Baron Lars Arvid Axel von Haartman (24 March 1919 – 28 October 1998) was a Finnish ornithologist, artist, poet and writer who came from a noble family of Swedish descent. He was best known for examining the population dynamics of birds through a long-term study of the pied flycatcher. He served as a professor of zoology at the University of Helsinki from 1968 to 1984.

== Life and work ==
Lars von Haartman was born in an old country manor Lempisaari in Askainen, near Turku. An ancestor was Lars Gabriel von Haartman. His grandfather August von Haartman and father Lars Gabriel (1877–1956) had been interested in birds. His mother was Hellen Maria Kumlin (1883–1969) who was earlier married to Johannes Sundwall. Their home library included classic books including those by Charles Darwin.
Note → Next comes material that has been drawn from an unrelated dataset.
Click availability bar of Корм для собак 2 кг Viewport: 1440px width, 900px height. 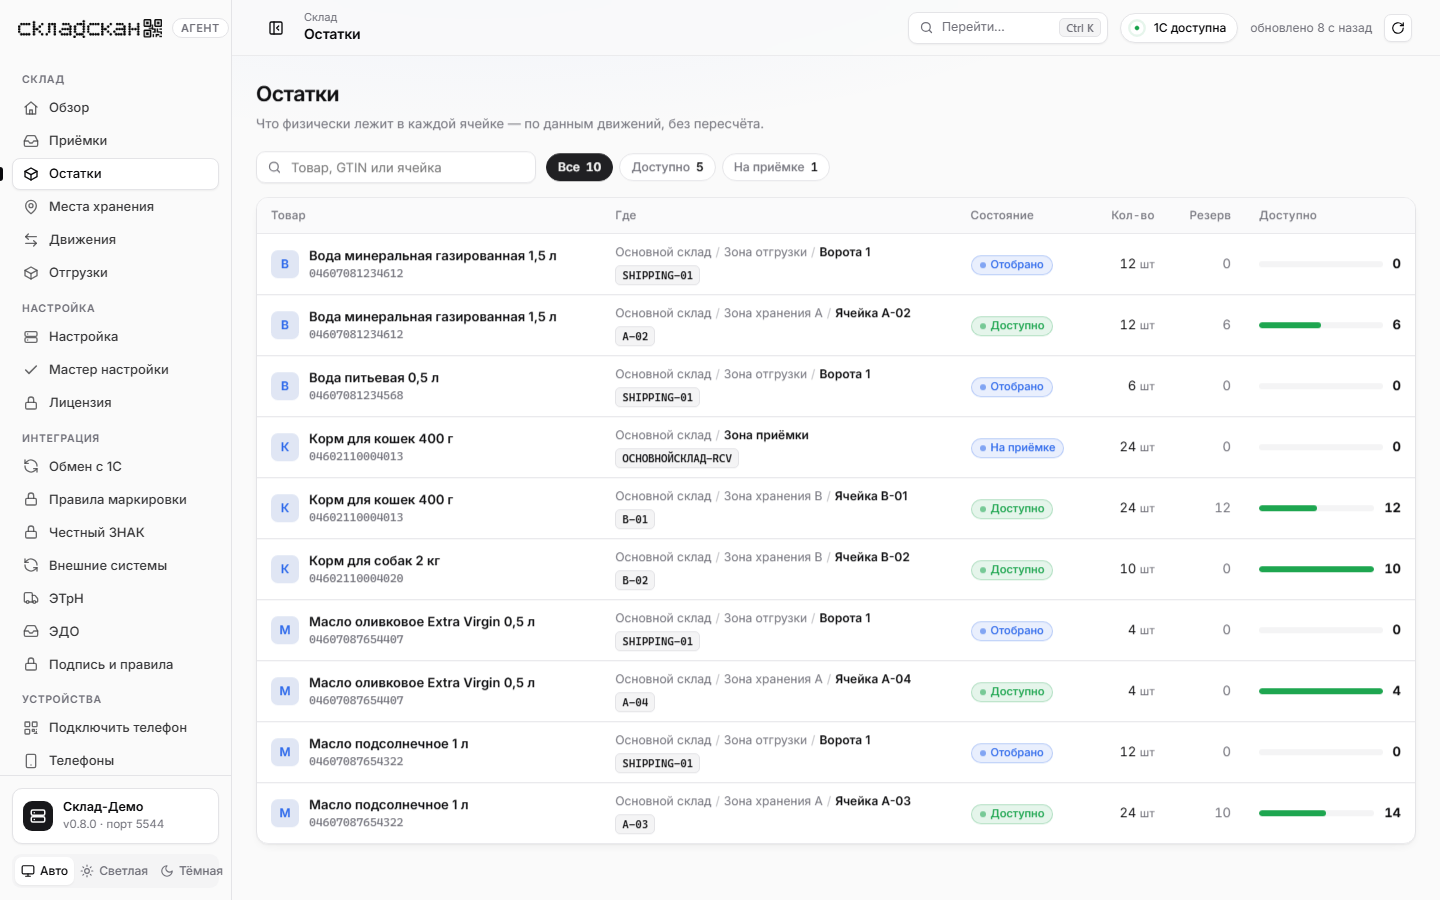[x=1316, y=569]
While at school he accompanied classmates Göran Bergman and Eric Fabricius who also became ornithologists. Influenced by the studies of Margaret Morse Nice on the song sparrow and the work of David Lack on the European robin, he began to study pied flycatchers on his family estate of Lemsjöholm, colour banding them from 1941. He published initially in German but he was fluent in several languages. His doctoral thesis published in 1945 was on coastal birds Zur Biologie der Wasser- und Ufervögel im Schärenmeer Südwest-Finnlands . He took an interest in the evolution of clutch size, hole nesting, polygamy, migration while also taking an interest in changes in Finnish avifauna. He began a nest-card program in Finland in the 1950s, managing the project single-handedly. This resulted in a major work on the nesting of Finnish birds. He organized the International Ornithological Congress at Helsinki in 1958 and served as a professor of zoology at the University of Helsinki from 1968. He also wrote poetry and was an artist as well as an acclaimed art critic, writing for the Hufvudstadsbladet.

His long-term observations on the breeding of pied flycatchers was used to determine climate-related changes. He married textile artist Brita Maria Fortelius in 1964.